Caterpillar (CAT) is exhibiting a significant divergence between its recent stock market performance and its forward-looking fundamental outlook. The company's shares have demonstrated notable strength, appreciating 11.97% over the past month and outperforming both the S&P 500 and the broader Industrial Products sector. On the most recent trading day, the stock gained 1.74%, closing at $417.19, again outpacing the market. However, this positive momentum is set against a backdrop of negative consensus estimates for the upcoming quarter, which project an 18.53% year-over-year decline in EPS to $4.88 and a 2% decrease in revenue to $16.36 billion. Full-year estimates mirror this trend, forecasting a 14.2% drop in earnings and a 2.44% fall in revenue.
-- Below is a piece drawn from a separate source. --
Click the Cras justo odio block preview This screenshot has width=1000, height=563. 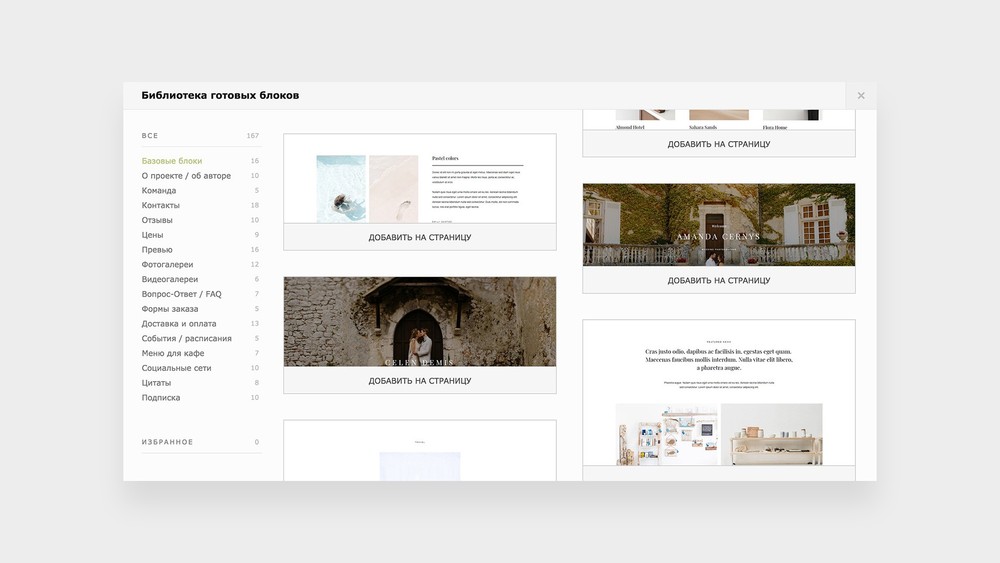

Despite these headline declines, there has been a minor positive revision, with the Zacks Consensus EPS estimate rising 0.48% over the last month, contributing to a neutral Zacks Rank of #3 (Hold). From a valuation perspective, CAT's forward P/E ratio of 21.83 is aligned with its industry average, suggesting it is not trading at a premium. More notably, its PEG ratio of 2.72 is considerably lower than the industry average of 5.06, indicating a potentially more attractive valuation relative to its expected growth rate.